The article may be found here http://www.sun-sentinel.com/opinion/commentary/fl-op-viewpoint-assignment-of-benefits-reform-florida-20180117-story.html

or in part, below

 

Ron Jackson, Sun-Sentinel 

With the Florida legislative session now underway, one thing that should demand policymaker attention is the notoriety of being named by the American Tort Reform Association as the worst state in the country for litigation abuse for 2017. The first New Year’s resolution that lawmakers should make is to reform assignment of benefits (AOB).

Florida’s Office of Insurance Regulation defines assignment of benefits as “a document signed by a policyholder that allows a third party, such as a water extraction company, a roofer, or a plumber, to ‘stand in the shoes’ of the insured and seek direct payment from the insurance company.”

For more than 100 years, AOBs have been around in Florida to help complete work done for a claim covered by the insurance contract — in other words, AOBs are used to help resolve insurance claims, not promote litigation. But as of late, plaintiff attorneys and service contractors have turned their intended use upside down, using AOBs not to settle claims but to generate lawsuits and increase their fees.

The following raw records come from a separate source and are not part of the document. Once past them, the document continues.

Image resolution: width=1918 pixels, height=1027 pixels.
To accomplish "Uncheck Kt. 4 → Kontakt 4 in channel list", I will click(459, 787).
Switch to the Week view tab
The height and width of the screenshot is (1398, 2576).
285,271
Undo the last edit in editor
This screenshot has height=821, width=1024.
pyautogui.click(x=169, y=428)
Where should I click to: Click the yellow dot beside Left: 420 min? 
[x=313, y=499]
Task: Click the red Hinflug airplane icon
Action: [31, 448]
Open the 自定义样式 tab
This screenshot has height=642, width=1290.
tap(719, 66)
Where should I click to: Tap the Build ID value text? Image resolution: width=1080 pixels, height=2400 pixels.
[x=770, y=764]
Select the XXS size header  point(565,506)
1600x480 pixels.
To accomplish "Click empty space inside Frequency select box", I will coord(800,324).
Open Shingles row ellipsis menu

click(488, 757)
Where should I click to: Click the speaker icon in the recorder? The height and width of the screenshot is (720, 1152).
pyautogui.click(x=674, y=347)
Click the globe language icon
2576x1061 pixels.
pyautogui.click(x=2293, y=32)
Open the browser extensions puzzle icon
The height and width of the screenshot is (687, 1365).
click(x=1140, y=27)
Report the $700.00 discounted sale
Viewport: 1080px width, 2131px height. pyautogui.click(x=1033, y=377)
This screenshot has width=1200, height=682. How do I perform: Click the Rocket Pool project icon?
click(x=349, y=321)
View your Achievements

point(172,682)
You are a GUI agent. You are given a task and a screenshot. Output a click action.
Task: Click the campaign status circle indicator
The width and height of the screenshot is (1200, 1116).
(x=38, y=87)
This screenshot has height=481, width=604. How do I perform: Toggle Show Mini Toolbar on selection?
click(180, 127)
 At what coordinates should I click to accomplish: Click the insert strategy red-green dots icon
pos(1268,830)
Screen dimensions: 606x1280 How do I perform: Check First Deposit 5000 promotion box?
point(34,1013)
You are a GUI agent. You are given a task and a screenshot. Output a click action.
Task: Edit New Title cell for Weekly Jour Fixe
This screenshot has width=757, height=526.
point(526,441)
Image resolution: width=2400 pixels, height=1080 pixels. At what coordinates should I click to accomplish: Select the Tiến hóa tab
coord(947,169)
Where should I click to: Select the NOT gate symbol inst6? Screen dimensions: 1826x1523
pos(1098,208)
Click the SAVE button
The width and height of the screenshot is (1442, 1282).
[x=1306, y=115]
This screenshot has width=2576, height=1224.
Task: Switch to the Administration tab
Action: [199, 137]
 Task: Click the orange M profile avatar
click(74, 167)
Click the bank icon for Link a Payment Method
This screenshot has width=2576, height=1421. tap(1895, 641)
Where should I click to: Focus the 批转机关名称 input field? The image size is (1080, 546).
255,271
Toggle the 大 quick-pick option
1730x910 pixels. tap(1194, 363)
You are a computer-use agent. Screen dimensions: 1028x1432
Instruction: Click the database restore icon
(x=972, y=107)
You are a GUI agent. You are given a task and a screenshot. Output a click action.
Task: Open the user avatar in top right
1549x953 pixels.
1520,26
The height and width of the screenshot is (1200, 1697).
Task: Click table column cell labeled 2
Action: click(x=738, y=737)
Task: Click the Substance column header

In 2006, just over 400 AOB lawsuits were filed in Florida. By 2016, that number had ballooned to more than 28,000 — a 7,000 percent increase. Insurers are in the business of working with their customers when they have a problem. Florida is a highly competitive marketplace, and if an insurer hopes to stay in business and grow, it needs to provide good customer service, especially when a claim is made. When that customer relationship is bypassed and assumed by a third party “advocate,” incentives shift away from the insurer-customer relationship and toward maximizing third-party payment and profit. If the insurer resists the third party’s new demand, a lawsuit is often the first instinct, not the last.

Even the state-backed property insurer Citizens Property Insurance is experiencing this problem. Today, more than half of all water-damage claims in South Florida end in litigation, according to Citizens’ president. As a result, Citizens raised rates by more than 10 percent in 2017, for the second year in a row. If the status quo persists, the OIR predictsthat premiums from all insurers could increase across every county, every year, until 2022. In some counties, like Miami-Dade, that will mean policyholders could be paying almost $1,800 more per year.

Plaintiff’s attorneys and contractors will argue that AOB brings peace of mind to those whose homes have been damaged or destroyed. And, that was the original intent of AOB, until peace of mind was replaced by abusive sleight of hand.

Under current law, unscrupulous attorneys and contractors have every incentive to engage in frivolous litigation over their inflated fees. Florida lawmakers should resolve in 2018 to put Florida insurance consumers ahead of litigation abusers and restore AOB to its legitimate intent. To that end, lawmakers should act to discourage and prevent needless and abusive assignment of benefits litigation. In doing so, Florida can begin to shed its mantle as the worst state for litigation abuse.

Ron Jackson is the American Insurance Association’s vice president of state affairs for the southeast region.